02:38 Again, like Martinez, I think he has a bit of a streak
02:41 to him where things could go south very, very quickly.
02:44 But if I'm being honest with you, don't mind that.
02:47 Not for one second.
02:48 I think that's the maintenance of a good night.
02:51 I just think that ultimately you wanna be going
02:54 for a pint with someone who you have something in common
02:56 with, who you can have a bit of crack with,
02:58 who you can chat on with.
02:58 And I just think that me and Jordan Pickford probably,
03:01 on that Venn diagram, there's probably a decent sized center.

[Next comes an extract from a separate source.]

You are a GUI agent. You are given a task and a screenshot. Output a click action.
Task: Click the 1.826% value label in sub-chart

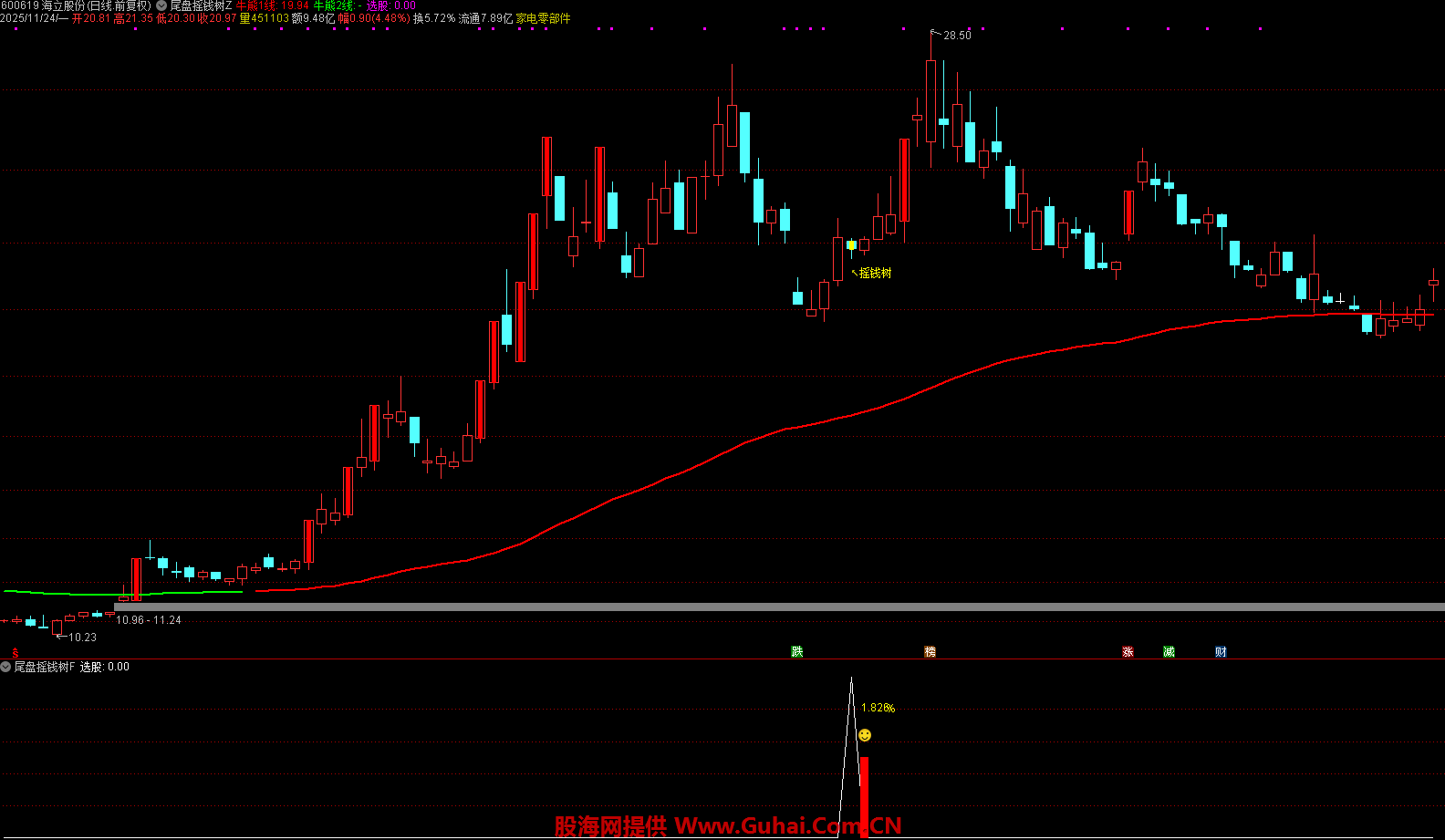878,708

03:05 So on that basis alone, if I sort of think
03:09 of the goalkeepers who would be candidates for this,
03:12 the first one that jumps out, the first one who I think,
03:15 yeah, we'd probably get on all right,
03:16 would be Jordan Pickford.
03:18 And plus, you know, a couple of pints, a couple of shots,
03:23 next thing you know, the new monkey's blasting.
03:26 And that's just a good time as far as anyone's concerned.
03:29 - I think what we've got here, Jason,
03:30 is a philosophical difference.
03:31 You've been asked who you'd like to go for a pint with
03:33 and decided you'd like, you know,
03:35 someone you have a very pleasant evening
03:36 with a pint out mild with.
03:38 I've basically taken the same approach as Damian Delaney
03:41 when he was asked for the Crystal Palace Match Day program,
03:43 who he'd like at a fantasy dinner party.
03:45 And he picked Keith Richards, Napoleon Bonaparte
03:48 and Genghis Khan along with Mao Zedong.
03:50 Basically I'm taking this as his one pint in my life.
03:53 I want someone mad, I want someone ridiculous,
03:56 I want someone weird.
03:57 And right now I think Emi Martinez
03:59 matches those requirements the most
04:01 'cause this is a fictional world.
04:02 I'm never gonna see him again.
04:03 This is a five-a-side team that we're putting together.
04:05 We're gonna have a pint with them afterwards,
04:06 I guess, after this game.
04:08 I'm never gonna see this person again.
04:10 I'd like to see Jordan Pickford again, I reckon, too.
04:12 Probably not Emi Martinez.
04:13 So, you know, it was a one and done.
04:14 That's my case anyway.
04:15 Emi Martinez is your man.
04:17 - I'm gonna give you Martinez
04:21 on the basis of the fact that he's won a World Cup.
04:24 But I want to take exception with the idea
04:26 that a pint with Jordan Pickford
04:28 would be some sort of genteel calm affair
04:30 'cause I absolutely promise you it would not.
04:35 Do you not remember that video of him after the,
04:38 was it after the Euros or after the World Cup?
04:40 And he's up on someone's shoulders
04:41 and he's singing "Believe" by Cher.
04:44 And he just looks, he's the rowdiest man in the world.
04:46 So it wouldn't be quiet.
04:47 But seeing as you're so, so keen
04:51 on meeting this fictional Emi Martinez,
04:53 then I'm gonna give you this one.
04:55 Love Martinez in there.
04:56 - Fair enough.
04:57 It's probably a fictionalized version
04:58 of what will turn out to be a very tepid
05:00 and normal Argentinian man.
05:01 But for now, let's go with Emi Martinez.